Impeachment Is Not an Exercise in Futility

Photo credit: ROBERTO SCHMIDT - Getty Images
Photo credit: ROBERTO SCHMIDT - Getty Images

From Esquire

WASHINGTON—Thursday was another day on which the Congress did not undertake the beginning of an effort to fulfill its constitutional duty to investigate the president*'s conduct in office as a means to determine whether or not articles of impeachment should be filed against him. I mention this if you're keeping score at home. As an ancillary benefit to democracy, Senate Majority Leader Mitch McConnell personally crisped two bills aimed at safeguarding the 2020 elections.

One was a House bill brought to the floor that would have required paper ballots and that increased funding for the Election Security Commission, a bill that sailed through the House with one Republican voting for it. Schumer asked for unanimous consent to bring the bill to the floor of the Senate. McConnell objected. This is what he said about that.

Clearly this request is not a serious effort to make a law. Clearly something so partisan that it only received one single solitary Republican vote in the House is not going to travel through the Senate by unanimous consent.

The second bill was brought up by Richard Blumenthal, Democrat of Connecticut. It would have required campaigns to report to the FBI any contact with a foreign entity seeking to influence an election. He asked for unanimous consent to bring the bill to the floor. McConnell objected. And said nothing. And that was the end of the Congress's attempts on Thursday to make sure the next few elections are on the up and up.

Photo credit: Tom Williams - Getty Images
Photo credit: Tom Williams - Getty Images

A cynic might conclude from that morning's action that McConnell wants the elections to be vulnerable because that's the easiest way for his party to win elections. "To me, the best way to solve this problem is to beat [the president*] in the 2020 elections," said one senator. "But it's a really tough call." The tensions are unmistakably rising inside the Congress. The catalyst was Mueller's colloquy with House Intelligence Chairman Adam Schiff about what might happen in the next election.

"All of us, regardless of where we are in the next election, should be concerned about foreign powers interfering in future elections," said Rep. Joaquin Castro. "For Americans, who heard his hours of testimony, it's clear that was left out of the special counsel's report. I believe that the special counsel's report was basically a referral to the Congress to begin impeachment proceedings."

Photo credit: Bill Clark - Getty Images
Photo credit: Bill Clark - Getty Images

One of the people who has moved on the topic is Senator Edward Markey, Democrat of Massachusetts. Not long after McConnell had killed the two election-security bills, Markey got up in the Senate and announced his support for an impeachment inquiry. That makes Markey one of the few Democratic senators not running for president to call for such a process to begin. (It also gives the Commonwealth—God save it!—two U.S. senators who are on board.) He explained his change of heart this way:

The special counsel's testimony and events of the past two weeks have led to the undeniable conclusion that it is time for the House of Representatives to begin a formal impeachment proceeding against President Trump. I stand here today on the Senate floor to place -- the place where an unprecedented trial would occur understanding the gravity of this moment in our nation's history. I stand here today because I believe we have reached the moment where we must stand up for the survival of our democracy. Before he came to this decision, I said I needed to hear directly from Special Counsel Mueller and other witnesses. That Congress needed to obtain documents and that we needed to gather all the facts in evidence...

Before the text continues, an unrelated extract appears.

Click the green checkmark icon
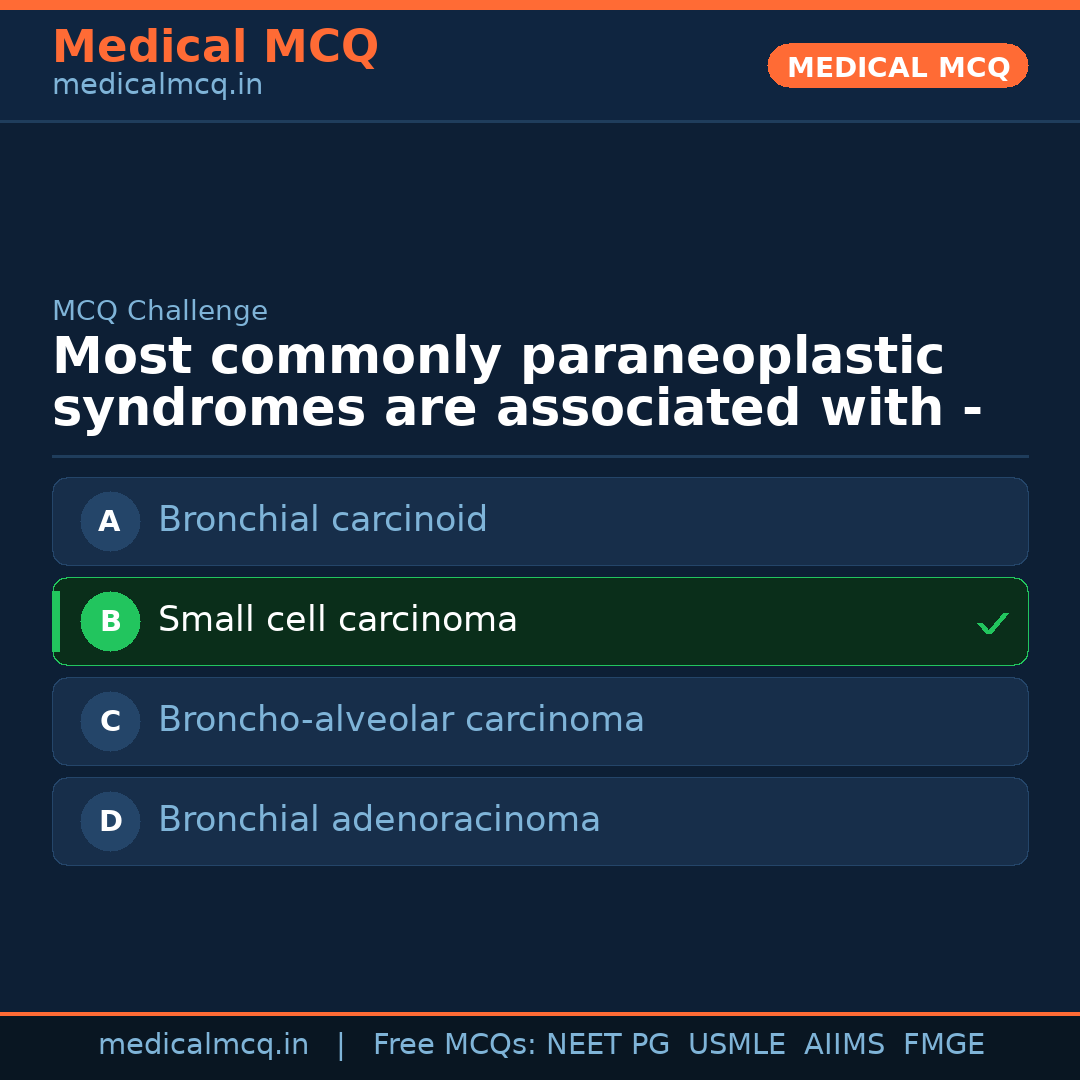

...I had hoped that the president who continues to insist that he did nothing wrong would cooperate and that the House Judiciary Committee would receive testimony and other evidence from the Trump campaign and Trump administration witnesses. That has not happened. And that's because of continued and deliberate presidential obstruction...

... What we have seen from President Trump is a pattern of repeated and baseless denial, baseless defiance of the House's constitutional authority to investigate, especially subpoenas seeking evidence that the president obstructed justice and abused his power. The president has engaged in stonewalling that shows an unprecedented disregard and contempt for a coequal branch of government under our constitution. Disregard and contempt that would make Richard Nixon blush with envy.

Markey himself said he had "no illusions" about where an impeachment process might ultimately lead in the Senate—which is to say, nowhere. The Republican Party is wholly behind ratfcking, foreign or domestic, as long as it leads to the proper result. Impeachment in this context is not an exercise in futility. It is the only duty left to the Congress in the face of everything else that is being twisted and vandalized at the other end of Pennsylvania Avenue. There is nothing else left to do.